Uno de los ejemplos recientes que se han destacado es la introducción de un nuevo sistema de indicadores para la “promoción de la salud y el desarrollo físico infantil”, donde la preparación para el servicio militar se convierte en un aspecto central. Esto implica que los criterios de desarrollo físico de los niños estarán directamente relacionados con su futura aptitud para el ejército, lo que difumina las fronteras entre el bienestar infantil y la movilización militar.
Además, las autoridades rusas planean ampliar la regulación estatal del entrenamiento deportivo-militar para menores, equiparando estas actividades a la educación regular. Esta medida formaliza y legitima la formación militar infantil, con la participación activa de instituciones estatales. Estas iniciativas son parte de un proceso más amplio de militarización de la sociedad rusa, que involucra a niños y adolescentes en dinámicas asociadas al combate.
En el ámbito regional, esta tendencia se manifiesta incluso en celebraciones públicas. En algunos eventos festivos, se ha observado que los niños son transportados en vehículos militares, se les permite disparar armas, y figuras como “Papá Noel” aparecen a bordo de tanques, integrando símbolos de guerra en el entorno infantil y normalizando la violencia.
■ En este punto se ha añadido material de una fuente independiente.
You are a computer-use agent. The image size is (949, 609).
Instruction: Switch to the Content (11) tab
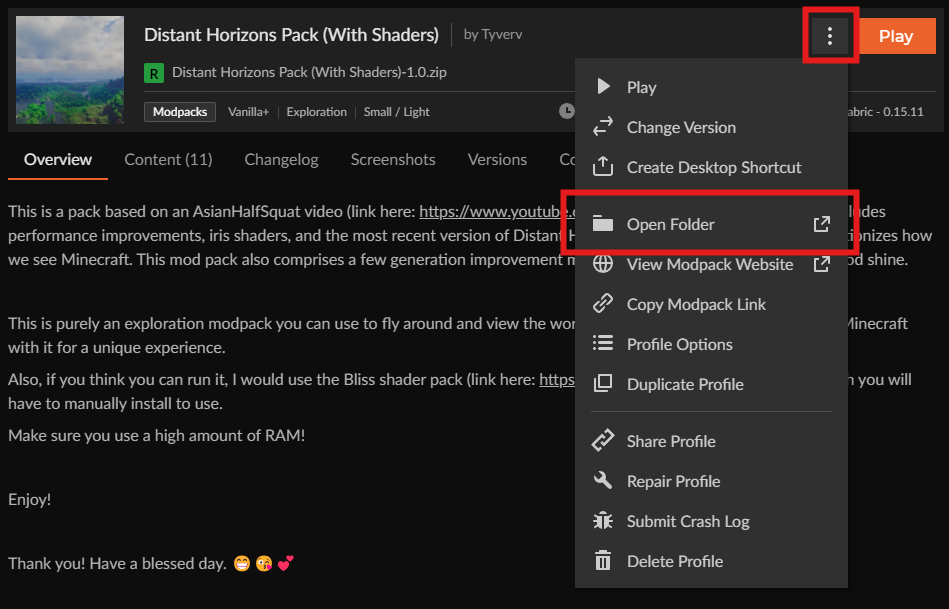(x=168, y=159)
Desde la anexión de Crimea en 2014, y con mayor intensidad tras la invasión de Ucrania en 2022, el currículo escolar ruso ha incorporado de manera sistemática el entrenamiento militar y una narrativa bélica. A partir del octavo grado, el manejo de armas se ha vuelto obligatorio, y organizaciones como la Juventud Armada, que cuenta con 1,85 millones de miembros entre ocho y dieciocho años, se han integrado plenamente al sistema educativo. Además, se han introducido nuevos libros de historia que presentan a Occidente como enemigo y a Ucrania como un estado títere.
Este enfoque hacia la militarización de la infancia en Rusia ha generado preocupación a nivel internacional, ya que se considera que puede tener consecuencias a largo plazo en la sociedad y en la estabilidad regional.